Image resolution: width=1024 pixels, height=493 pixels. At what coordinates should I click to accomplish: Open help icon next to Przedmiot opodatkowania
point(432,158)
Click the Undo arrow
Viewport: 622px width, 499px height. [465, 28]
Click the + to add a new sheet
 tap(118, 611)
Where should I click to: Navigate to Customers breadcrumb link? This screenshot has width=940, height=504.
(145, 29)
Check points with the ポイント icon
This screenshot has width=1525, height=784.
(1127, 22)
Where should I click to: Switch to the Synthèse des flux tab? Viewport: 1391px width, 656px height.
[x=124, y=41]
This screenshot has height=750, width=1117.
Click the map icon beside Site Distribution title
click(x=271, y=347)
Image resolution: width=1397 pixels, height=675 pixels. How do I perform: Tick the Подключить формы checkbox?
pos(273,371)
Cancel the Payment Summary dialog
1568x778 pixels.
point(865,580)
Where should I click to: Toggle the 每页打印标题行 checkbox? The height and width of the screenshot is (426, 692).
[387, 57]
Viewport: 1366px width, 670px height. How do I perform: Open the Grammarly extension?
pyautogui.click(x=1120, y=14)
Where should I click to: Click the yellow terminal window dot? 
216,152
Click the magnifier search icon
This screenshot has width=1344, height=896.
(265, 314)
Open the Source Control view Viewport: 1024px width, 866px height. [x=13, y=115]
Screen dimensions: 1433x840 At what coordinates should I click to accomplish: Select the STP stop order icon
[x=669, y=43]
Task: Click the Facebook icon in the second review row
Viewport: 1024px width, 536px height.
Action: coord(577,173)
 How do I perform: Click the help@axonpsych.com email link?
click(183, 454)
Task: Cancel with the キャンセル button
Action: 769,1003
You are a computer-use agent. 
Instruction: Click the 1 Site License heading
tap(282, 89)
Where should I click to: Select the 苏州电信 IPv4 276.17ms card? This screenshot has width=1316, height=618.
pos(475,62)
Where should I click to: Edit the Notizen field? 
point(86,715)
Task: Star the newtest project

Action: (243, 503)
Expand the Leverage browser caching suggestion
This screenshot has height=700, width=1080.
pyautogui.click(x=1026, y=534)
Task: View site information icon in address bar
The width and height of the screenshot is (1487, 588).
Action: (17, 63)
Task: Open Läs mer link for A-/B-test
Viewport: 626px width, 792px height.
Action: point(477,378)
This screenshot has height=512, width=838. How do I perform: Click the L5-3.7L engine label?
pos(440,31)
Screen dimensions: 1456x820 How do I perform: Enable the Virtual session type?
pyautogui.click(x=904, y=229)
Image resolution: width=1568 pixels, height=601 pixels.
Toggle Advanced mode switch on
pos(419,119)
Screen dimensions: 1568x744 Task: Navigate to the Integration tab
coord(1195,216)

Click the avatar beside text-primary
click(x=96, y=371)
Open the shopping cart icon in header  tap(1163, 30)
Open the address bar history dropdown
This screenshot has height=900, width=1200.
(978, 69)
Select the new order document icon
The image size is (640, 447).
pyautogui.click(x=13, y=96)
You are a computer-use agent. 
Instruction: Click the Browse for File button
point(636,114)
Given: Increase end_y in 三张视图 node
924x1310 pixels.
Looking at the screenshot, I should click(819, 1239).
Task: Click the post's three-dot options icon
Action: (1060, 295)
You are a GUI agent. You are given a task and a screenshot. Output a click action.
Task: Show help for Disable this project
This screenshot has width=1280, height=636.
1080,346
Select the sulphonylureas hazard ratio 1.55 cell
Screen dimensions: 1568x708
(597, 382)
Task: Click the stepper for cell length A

== == ==

## [WHAT TO DO]
Find each line in the material above that contains the word "address" and copy those lines in full.

## [FINISHED TASK]
Task: View site information icon in address bar
Open the address bar history dropdown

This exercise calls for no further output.